## [PAGE]
[Start]

Among the groups most closely focused on social inclusion are GAPA itself and its two sub-groups, on welfare benefits and on health. In all but name the two sub groups are now completely separate from GAPA. There is a diocesan group on poverty but none of the people we spoke to knew much about its activities. We could find no evidence of cross referencing among these groups.
There is a senior officers' group from the statutory agencies now recently refocused and renamed The Social Justice Group. Our first thought was that this group would be well placed to implement the plan but it has yet to establish its credibility and authority sufficiently to be able to deliver the collaboration of the wide spectrum of agencies which would need to be committed to it. It is currently considering its role in relation to the HImP and Healthy Gloucestershire and could eventually take on the rôle; but not at present.
The only existing vehicle which could take on immediate responsibility for the co-ordination and implementation of the social inclusion strategy is the Locality Planning Team with its direct relationship to the HImP. We concluded that it should be mandated and resourced to take on that rôle.
A City wide reference group for the voluntary and community sectors
Gloucester has a strong tradition of social care, goodwill and support for voluntary activity. In spite of that a culture of collaboration in the development of public policy, "joined up government", is not strong. The public services have had a tendency to define problems in institutional rather than community terms.
Some of the voluntary people we spoke to felt marginalised. They felt their efforts were not understood and the people they represent were not sufficiently visible, and therefore not consulted, in the deliberations which create public policy. This is perhaps especially true of the ethnic minorities in the City.
The sense of being marginalised is well articulated in the voluntary sector report of a seminar held in late 1999. "In Gloucestershire the statutory requirement for voluntary sector representation on the JCC has been valuable, but the voluntary sector’s input and impact have been limited by the lack of resources and support for representatives, and the resulting gap in accountability and consultation mechanisms. Commitment to voluntary/community sector representation across the county on LPTs and other parts of the joint planning structure, is patchy, uneven or non-existent. Much of the voluntary/community sector has had no involvement in joint planning to date, and service users and carers have largely been excluded."
Our interviews bear this out. Fortunately the perception is not confined to the voluntary sector itself. There is a growing recognition among officers and members that this has happened in the past and there is a commitment to change it. The situation is changing, but still rather slowly.
There are practical difficulties for the statutory authorities in communicating with the communities they serve. This is acknowledged in the 1999 Director of Public Health's Report under the twin headings of "self esteem and empowerment" and "community involvement" quoted below.
ISSUES OF SELF ESTEEM AND EMPOWERMENT
It is important for all parties to recognise that such a group cannot "represent the voluntary and community sector". It should not be seen as an easy way to tick the box of voluntary sector partnership. The group can, however, be representative of those parts of the voluntary and community sector which have an interest in social inclusion.
Should such a Group have a county-wide or city remit?

[End]

## [DATA SEGMENT]
[Start]

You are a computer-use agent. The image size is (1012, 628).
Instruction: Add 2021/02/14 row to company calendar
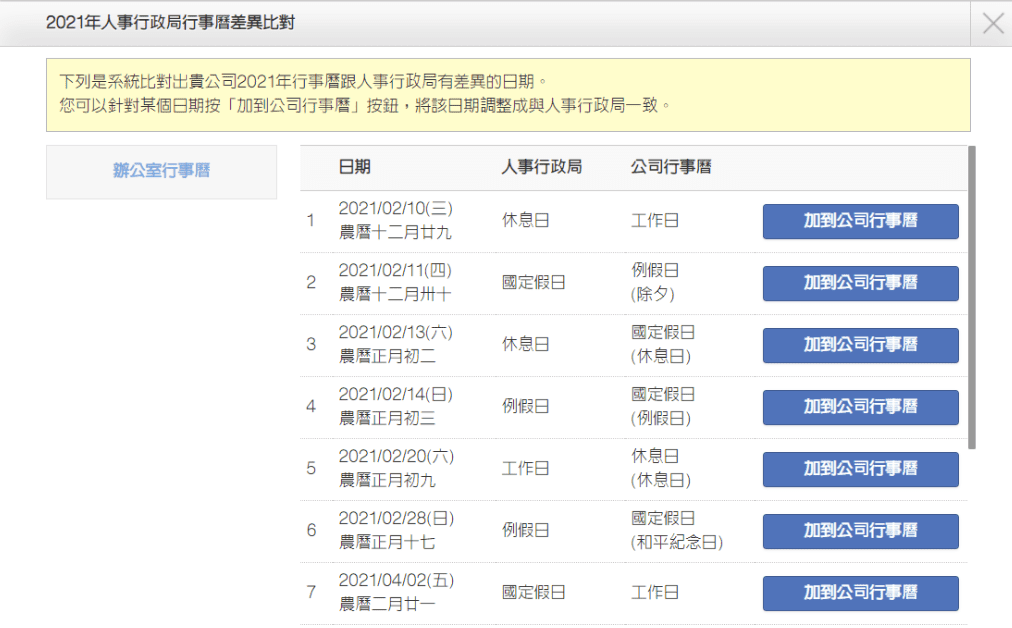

[End]

## [TASKS FOR THIS EXERCISE]
(a) In the report on social inclusion in Gloucester, what new name was given to the senior officers' group from the statutory agencies?
(b) Translate this sentence from the report on social inclusion in Gloucester into Spanish: "The public services have had a tendency to define problems in institutional rather than community terms."
(c) According to the report on social inclusion in Gloucester, why should the Locality Planning Team, and not the Social Justice Group, coordinate and implement the social inclusion strategy for now?

## [OUTPUTS FOR THE TASKS]
(a) The Social Justice Group.

(b) Los servicios públicos han tenido la tendencia a definir los problemas en términos institucionales y no comunitarios.

(c) The Social Justice Group has not yet established enough credibility and authority to secure the collaboration of the wide range of agencies the plan would need. The Locality Planning Team is the only existing body that could take on immediate responsibility, given its direct relationship to the HImP.